私、お姫様に嫌われたんだ。
品がない、ってよくわからないけど、すごく嫌そうな顔してはった。
お父さんにお願いされたのに……私、何か、悪いことしてしまったんかなあ。

泣いてることが恥ずかしくて、お兄さんに背を向けて、涙を手で拭いてると、お兄さんが白いハンカチを差し出してくれた。

「これで、汗を拭くといいよ。」

……汗?

確かに、夏だし、お兄さんがすぐそばでたき火してはるし、汗も流れてるけど……汗?

泣いてる女の子に汗を拭け、とハンカチを差し出すお兄さんを理解できず、私は泣きべそのまま振り返った。

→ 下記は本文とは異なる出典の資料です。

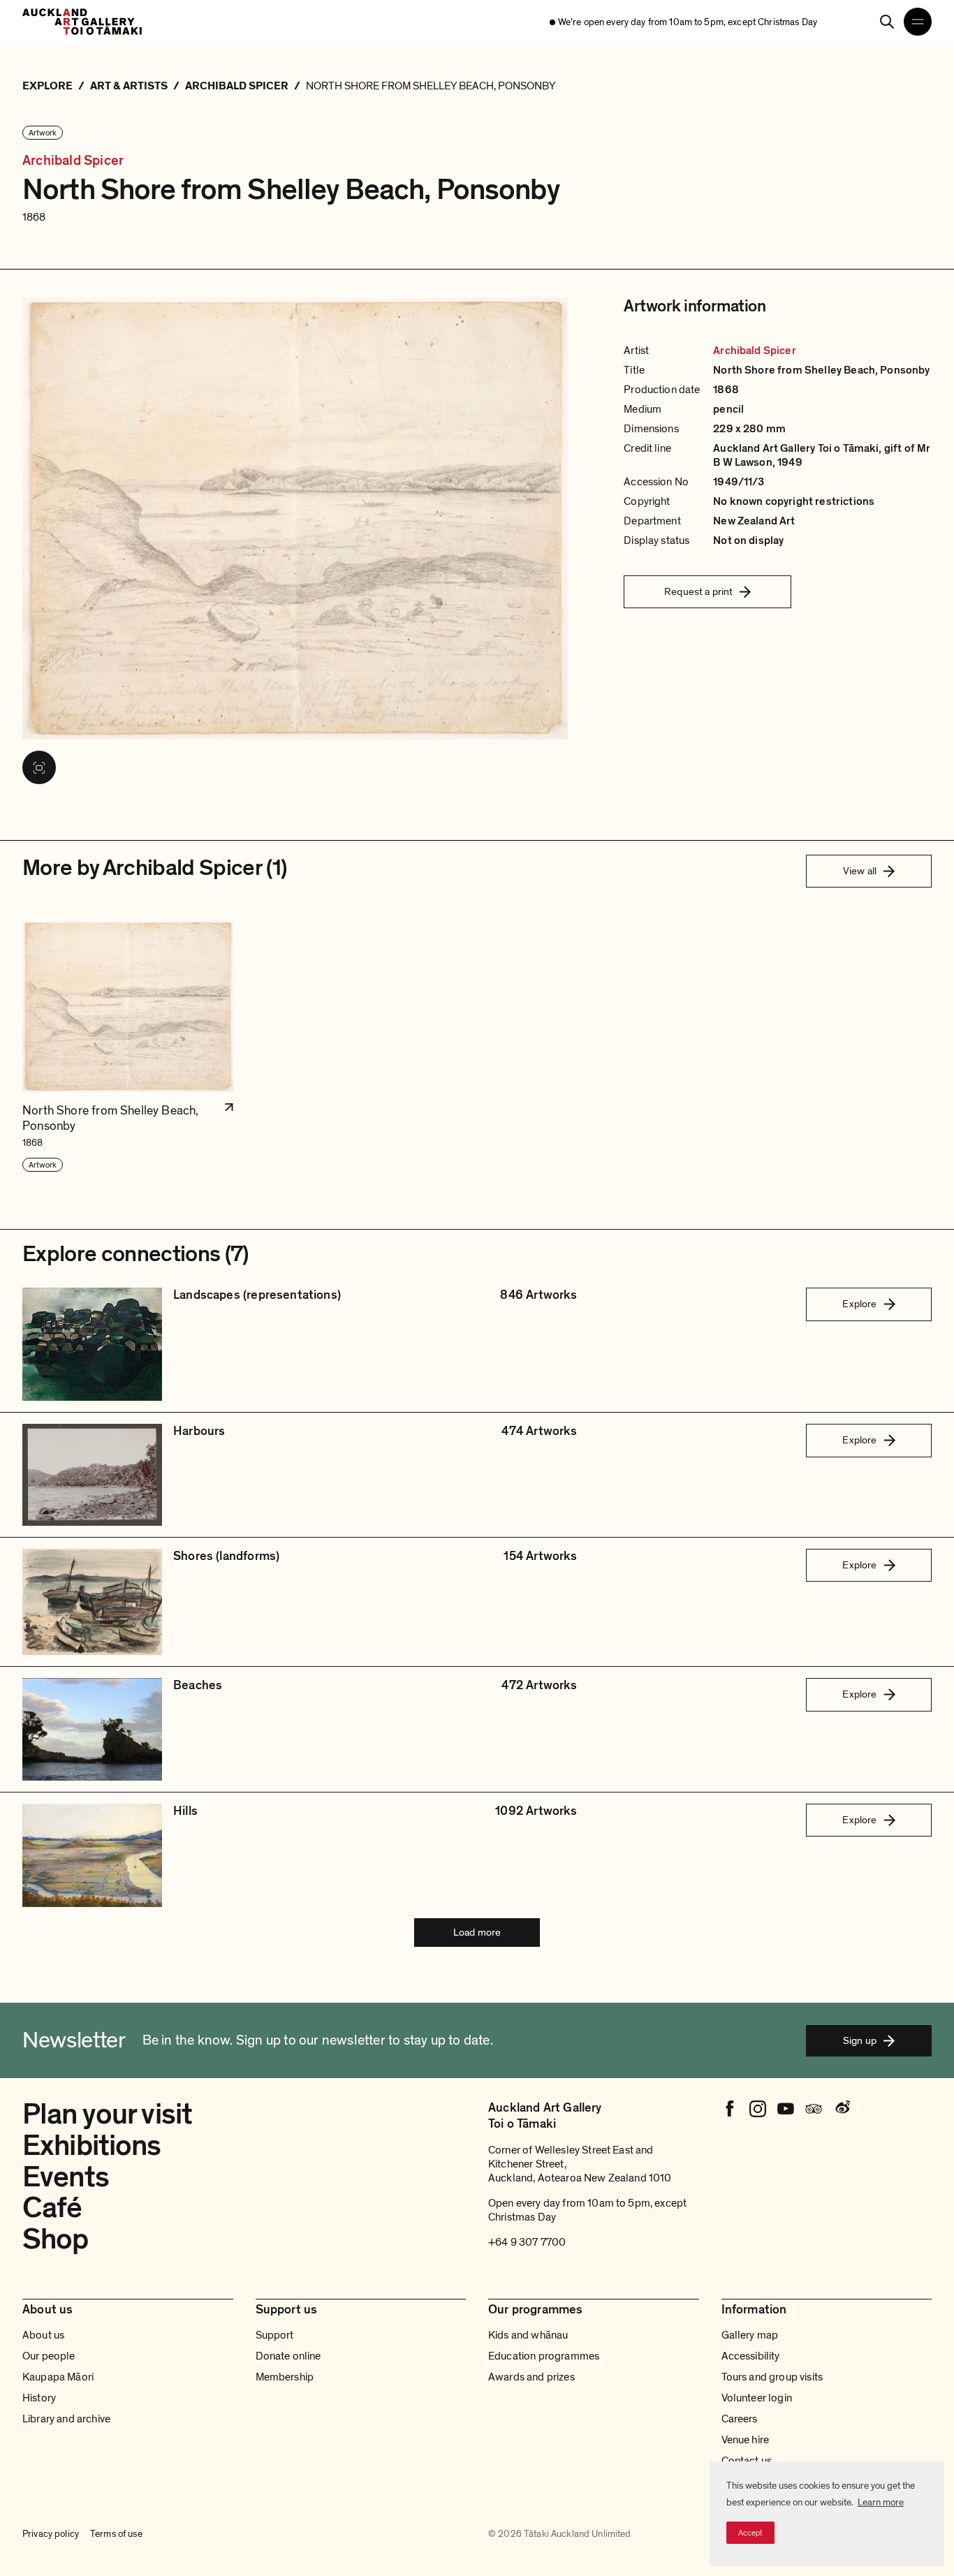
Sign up (859, 2040)
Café (52, 2208)
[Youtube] (785, 2108)
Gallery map (750, 2335)
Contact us (746, 2460)
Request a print (698, 591)
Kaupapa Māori (58, 2377)
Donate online (288, 2356)
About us (43, 2335)
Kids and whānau (528, 2335)
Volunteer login (756, 2398)
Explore (859, 1304)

するとお兄さんは、黙って、私の涙をご自分の綺麗な白いハンカチで優しく拭ってくれた。

「涙は心の汗、なんだよ。」

お兄さんの言葉は、私には全く意味不明だった。
この人は一体、何が言いたいんだろう?

ぽかーんとしてる私に、お兄さんは
「おいで。」
と言って、今、突っ切ってきたお部屋に入っていった。

よくわからないまま、お兄さんについて、私もお部屋に入る。
お兄さんは、部屋の隅っこに置かれた文机の引き出しから、小さな紙の箱を取り出した。

「どうぞ。」

紙の蓋を開けると、そこには、とても小さなお干菓子(ひがし)がつまっていた。
淡い淡い色彩だが、白と緑とピンク色の小さなお砂糖の塊。

「和菓子、苦手ねん……」
チョコレートか飴ちゃんやったらうれしいのに、と、私はしょんぼりした。

「どうして?」

「……甘ったるいねんもん。あんこも、お干菓子も、おまんじゅうも、甘すぎて、じゃらじゃらしてて、苦手。」
本音と共に、標準語のメッキがどんどん剥がれていく。

お兄さんは、いたずらっ子のようににんまり笑った。
「由未ちゃんは、本当に美味しい和菓子を食べてないんだよ。ほら、これを食べてごらん。」

乗り気のしない私の口の中に、お兄さんは一粒、押し込んだ。

見かけの飄々とした風貌の割に強引で、私は驚いたが、仕方なく咀嚼する……暇もなく、小さなお干菓子は、ほろほろと崩れて溶けた。
ふわりと広がる、心地いい香りと優しい甘さに、私は目を見開いた。

「おいしい!」

驚いた私に、お兄さんは満足そうに言った。
「よかった。本物の和菓子はね、美味しいんだよ。」
「本物と偽物があるの?」

「……この世は偽物だらけだよ。」
お兄さんが悲しそうにそう言った。

やっぱりよくわからない。
わからないけれど、お菓子はおいしかった。

「じゃ、美味しくない和菓子は全部偽物やねんね。わかった~。このお菓子は何て言うの?」

お兄さんは、ふっと笑って、また一つ、私の口の中に入れてくれた。
「気に入ったなら、あげるよ。これは、おいとぽい、だよ。」

また、わからんし!

お兄さんの言うことは、理解できないことばかりなのだが、新たに食べさせてもらった一粒があまりにも美味しくて、うっとりした。